Tuesday 5 April 2011

So Long, Rocking Chair





So I suppose I've made amends with the fact that this beauty will never be mine. She played a prominent role in my latest living room fantasy (the fantasy where everything in my living room is made of teak) but I guess that's the nature of Ebay - it's cut throat and it doesn't care about your sappy dreams. Saying that, my sister did give me some sage advice which made me hesitate in placing a bid - never buy a chair you haven't tried out first, because there's no way of telling whether it's comfortable until you actually put your butt on it. I suppose a sofa is different because even if it's desperately uncomfortable you can always lie down. That's certainly my preferred approach. I guess the whole spinster-in-a-rocking chair look is probably a little tired anyway. Got to find a new shtick, and a new fantasy chair.

My now habitual cruising of the internet for home decor means those intuitive Google banner ads offer a ceaseless conveyor belt of beautiful furniture that I probably want or think I might want, and certainly want to get a closer look at. It's like they know I've become a total bore and think it's funny to mock me. Being prone to suggestion and a compulsive new tab opener this basically means that anything I ever try to do online that doesn't involve looking at coffee tables is inevitably sidelined. For many, many hours. It was one of those banner ads that led me to these, however.



I ordered four to make allowances for the fact that I will definitely break three of them in the 35 years it takes me to repay my mortgage. I've got something to eat my meals-for-one off - it's a start.

Sunday 3 April 2011

Pre-emptive Ebaying

Now that the mortgage has been officially approved (although the literature the lender posted to me states in about six different ways how they could withdraw the offer, steal my stuff and spread nasty rumours about me all over town at any time if they get hormonal or are just feeling mean), it leaves me grasping for other things to focus my anxiety on. People have been telling me since I began this whole process that brokers are filthy liars, solicitors are lazy jerks, estate agents are moronic, vendors are insane, the place you're buying probably has a chronic bedbug infestation and a crack den in the attic which the blurb on the promo sheet fails to mention. The general consensus is that buying property is a giant, quenchless, nervous-breakdown-inducing money sponge and once you get your toes wet there's no hope of mercy or satisfaction until, months down the line, you finally manage to drag yourself wearily over the threshold.

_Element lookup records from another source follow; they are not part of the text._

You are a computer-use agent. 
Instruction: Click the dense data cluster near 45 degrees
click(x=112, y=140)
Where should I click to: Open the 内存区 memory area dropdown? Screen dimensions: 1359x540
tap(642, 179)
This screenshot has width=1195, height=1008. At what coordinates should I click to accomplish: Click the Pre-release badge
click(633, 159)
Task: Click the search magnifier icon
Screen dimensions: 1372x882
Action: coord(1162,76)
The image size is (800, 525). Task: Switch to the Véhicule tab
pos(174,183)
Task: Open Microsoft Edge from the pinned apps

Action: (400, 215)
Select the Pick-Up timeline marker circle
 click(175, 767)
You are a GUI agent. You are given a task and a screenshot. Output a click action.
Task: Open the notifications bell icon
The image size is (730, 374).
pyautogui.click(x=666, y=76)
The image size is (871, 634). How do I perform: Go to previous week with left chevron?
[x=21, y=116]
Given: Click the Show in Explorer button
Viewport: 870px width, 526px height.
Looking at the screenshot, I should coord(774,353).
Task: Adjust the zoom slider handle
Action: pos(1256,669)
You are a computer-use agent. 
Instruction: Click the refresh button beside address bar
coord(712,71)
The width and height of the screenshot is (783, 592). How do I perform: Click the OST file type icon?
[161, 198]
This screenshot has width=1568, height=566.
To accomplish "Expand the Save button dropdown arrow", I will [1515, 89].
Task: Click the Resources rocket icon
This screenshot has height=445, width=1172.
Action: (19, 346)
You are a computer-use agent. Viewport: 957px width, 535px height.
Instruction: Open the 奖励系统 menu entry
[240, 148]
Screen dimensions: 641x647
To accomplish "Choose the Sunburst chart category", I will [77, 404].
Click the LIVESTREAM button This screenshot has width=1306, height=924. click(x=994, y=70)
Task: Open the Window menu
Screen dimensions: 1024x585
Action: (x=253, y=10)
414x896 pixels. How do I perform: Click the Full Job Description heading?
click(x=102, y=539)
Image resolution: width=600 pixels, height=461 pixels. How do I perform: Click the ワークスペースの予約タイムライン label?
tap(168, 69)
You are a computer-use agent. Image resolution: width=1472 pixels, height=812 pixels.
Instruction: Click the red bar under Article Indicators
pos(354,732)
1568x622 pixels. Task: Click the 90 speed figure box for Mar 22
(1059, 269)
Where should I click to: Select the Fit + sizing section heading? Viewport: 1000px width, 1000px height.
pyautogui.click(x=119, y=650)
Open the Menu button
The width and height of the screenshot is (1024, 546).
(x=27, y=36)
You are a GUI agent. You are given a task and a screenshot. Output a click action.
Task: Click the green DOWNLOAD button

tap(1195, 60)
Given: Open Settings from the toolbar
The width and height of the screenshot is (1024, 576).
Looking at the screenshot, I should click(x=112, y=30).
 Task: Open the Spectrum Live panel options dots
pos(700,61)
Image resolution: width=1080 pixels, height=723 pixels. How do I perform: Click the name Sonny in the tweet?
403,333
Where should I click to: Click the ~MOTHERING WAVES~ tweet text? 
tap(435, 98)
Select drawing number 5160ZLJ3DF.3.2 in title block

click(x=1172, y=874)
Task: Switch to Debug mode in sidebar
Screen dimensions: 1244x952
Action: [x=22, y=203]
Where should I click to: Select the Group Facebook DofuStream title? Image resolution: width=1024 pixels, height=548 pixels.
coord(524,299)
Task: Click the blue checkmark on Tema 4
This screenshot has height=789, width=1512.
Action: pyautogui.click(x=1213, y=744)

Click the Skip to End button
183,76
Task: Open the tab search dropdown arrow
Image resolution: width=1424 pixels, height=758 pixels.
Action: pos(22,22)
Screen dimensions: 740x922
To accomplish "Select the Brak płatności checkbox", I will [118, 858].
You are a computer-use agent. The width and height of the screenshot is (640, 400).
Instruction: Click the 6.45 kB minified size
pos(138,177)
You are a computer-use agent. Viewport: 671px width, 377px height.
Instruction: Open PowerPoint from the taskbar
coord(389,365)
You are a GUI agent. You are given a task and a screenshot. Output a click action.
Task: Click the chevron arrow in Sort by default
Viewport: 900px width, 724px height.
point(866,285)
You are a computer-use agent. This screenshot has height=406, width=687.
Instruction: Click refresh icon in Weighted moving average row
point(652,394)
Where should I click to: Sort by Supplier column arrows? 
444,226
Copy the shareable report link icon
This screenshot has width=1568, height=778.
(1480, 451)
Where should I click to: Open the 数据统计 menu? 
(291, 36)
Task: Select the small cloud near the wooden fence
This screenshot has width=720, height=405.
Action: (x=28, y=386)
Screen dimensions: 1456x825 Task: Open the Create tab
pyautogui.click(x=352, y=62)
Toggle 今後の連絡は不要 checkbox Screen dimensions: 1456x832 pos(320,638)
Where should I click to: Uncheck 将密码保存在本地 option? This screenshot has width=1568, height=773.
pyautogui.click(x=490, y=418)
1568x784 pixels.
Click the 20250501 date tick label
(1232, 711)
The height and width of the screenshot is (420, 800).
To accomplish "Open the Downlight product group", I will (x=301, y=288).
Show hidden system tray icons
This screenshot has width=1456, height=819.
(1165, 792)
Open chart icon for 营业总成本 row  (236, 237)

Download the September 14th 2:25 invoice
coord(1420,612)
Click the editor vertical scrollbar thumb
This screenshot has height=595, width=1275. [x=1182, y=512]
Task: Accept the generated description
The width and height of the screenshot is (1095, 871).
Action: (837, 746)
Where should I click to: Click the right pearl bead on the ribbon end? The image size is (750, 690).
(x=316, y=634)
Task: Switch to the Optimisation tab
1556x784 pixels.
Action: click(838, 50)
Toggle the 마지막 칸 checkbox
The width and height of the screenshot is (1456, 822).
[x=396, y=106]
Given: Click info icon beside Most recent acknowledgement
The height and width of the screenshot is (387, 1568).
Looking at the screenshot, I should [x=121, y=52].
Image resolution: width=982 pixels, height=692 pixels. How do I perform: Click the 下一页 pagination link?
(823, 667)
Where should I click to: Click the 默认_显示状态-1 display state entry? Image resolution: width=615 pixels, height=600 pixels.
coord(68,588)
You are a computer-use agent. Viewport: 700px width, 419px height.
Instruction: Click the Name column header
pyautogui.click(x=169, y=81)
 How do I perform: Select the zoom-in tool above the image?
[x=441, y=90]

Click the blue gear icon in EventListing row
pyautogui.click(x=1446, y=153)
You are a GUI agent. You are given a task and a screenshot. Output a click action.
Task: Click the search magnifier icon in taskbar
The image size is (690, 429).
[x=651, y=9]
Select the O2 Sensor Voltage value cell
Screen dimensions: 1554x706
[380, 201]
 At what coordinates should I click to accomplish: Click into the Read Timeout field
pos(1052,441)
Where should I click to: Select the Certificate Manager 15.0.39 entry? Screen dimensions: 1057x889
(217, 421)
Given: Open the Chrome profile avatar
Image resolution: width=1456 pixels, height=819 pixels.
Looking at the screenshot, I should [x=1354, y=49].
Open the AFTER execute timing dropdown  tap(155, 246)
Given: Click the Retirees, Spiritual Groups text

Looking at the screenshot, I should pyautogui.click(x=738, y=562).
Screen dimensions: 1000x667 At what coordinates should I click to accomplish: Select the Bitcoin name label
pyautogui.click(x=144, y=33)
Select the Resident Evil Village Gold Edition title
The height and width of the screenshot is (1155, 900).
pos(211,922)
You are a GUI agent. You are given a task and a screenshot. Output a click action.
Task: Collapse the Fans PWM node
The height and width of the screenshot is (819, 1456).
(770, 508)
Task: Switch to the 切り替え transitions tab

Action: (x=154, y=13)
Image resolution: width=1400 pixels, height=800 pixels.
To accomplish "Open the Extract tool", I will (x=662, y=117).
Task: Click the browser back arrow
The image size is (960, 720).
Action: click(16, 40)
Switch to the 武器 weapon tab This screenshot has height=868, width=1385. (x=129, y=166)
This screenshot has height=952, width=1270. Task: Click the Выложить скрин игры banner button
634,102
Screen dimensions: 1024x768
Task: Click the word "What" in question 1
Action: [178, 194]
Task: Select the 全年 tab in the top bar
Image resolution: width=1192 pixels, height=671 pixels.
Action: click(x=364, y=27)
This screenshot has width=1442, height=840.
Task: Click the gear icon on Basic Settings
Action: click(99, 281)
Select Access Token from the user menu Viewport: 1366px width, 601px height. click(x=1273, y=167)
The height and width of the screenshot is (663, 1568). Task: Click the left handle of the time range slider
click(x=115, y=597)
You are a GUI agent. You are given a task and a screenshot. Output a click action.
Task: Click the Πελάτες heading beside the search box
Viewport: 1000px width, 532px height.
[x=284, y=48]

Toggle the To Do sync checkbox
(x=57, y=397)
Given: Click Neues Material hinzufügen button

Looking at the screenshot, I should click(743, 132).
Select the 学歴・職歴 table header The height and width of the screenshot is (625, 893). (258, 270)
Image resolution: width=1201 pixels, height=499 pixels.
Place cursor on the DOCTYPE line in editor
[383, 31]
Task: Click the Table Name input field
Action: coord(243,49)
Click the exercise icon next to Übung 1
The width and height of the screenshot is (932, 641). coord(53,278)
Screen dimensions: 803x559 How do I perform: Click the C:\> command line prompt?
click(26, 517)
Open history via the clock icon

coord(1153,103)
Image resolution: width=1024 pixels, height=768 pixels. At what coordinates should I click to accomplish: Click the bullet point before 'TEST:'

Having said that, I decided to do it anyway. I fell in love with a flat which got the seal of approval from regular and property savvy friends. I went to see a broker for advice who's handsomeness proved a great distraction from the boring things coming out of his mouth. I was lucky enough to find a solicitor who had just finished a sale in the same block, who happens to be really lovely and, so far, not lazy or a jerk. Sometimes I feel like emailing her just to say hi. The estate agent is definitely a moron but it's fun when clichés come true now and then. Everything is going suspiciously well. The tension I've been cultivating needs a place to live too and right now that place is Ebay. You know what's stressful? Seeing furniture you like on Ebay when you don't have a flat to put it in yet. When something you like the look of is gone, it's gone, and shopping regret is on a par with food regret ('why didn't I eat that other piece of bacon?! I'm going to regret this for the rest of my life') in terms of how sad it makes me.

Just LOOK at this dining set, for example.

On the one hand, I want it so much it makes me want to cry. On the other hand, I don't live in my flat yet and couldn't really say if it's the right table for the space. On the other hand though, I want it. But on a third hand, I'm really very fickle and might hate it in a few days. I have already had to cancel an order for a ridiculously expensive coffee table which I bought on a Haribo high last week. Nobody warned me about this part.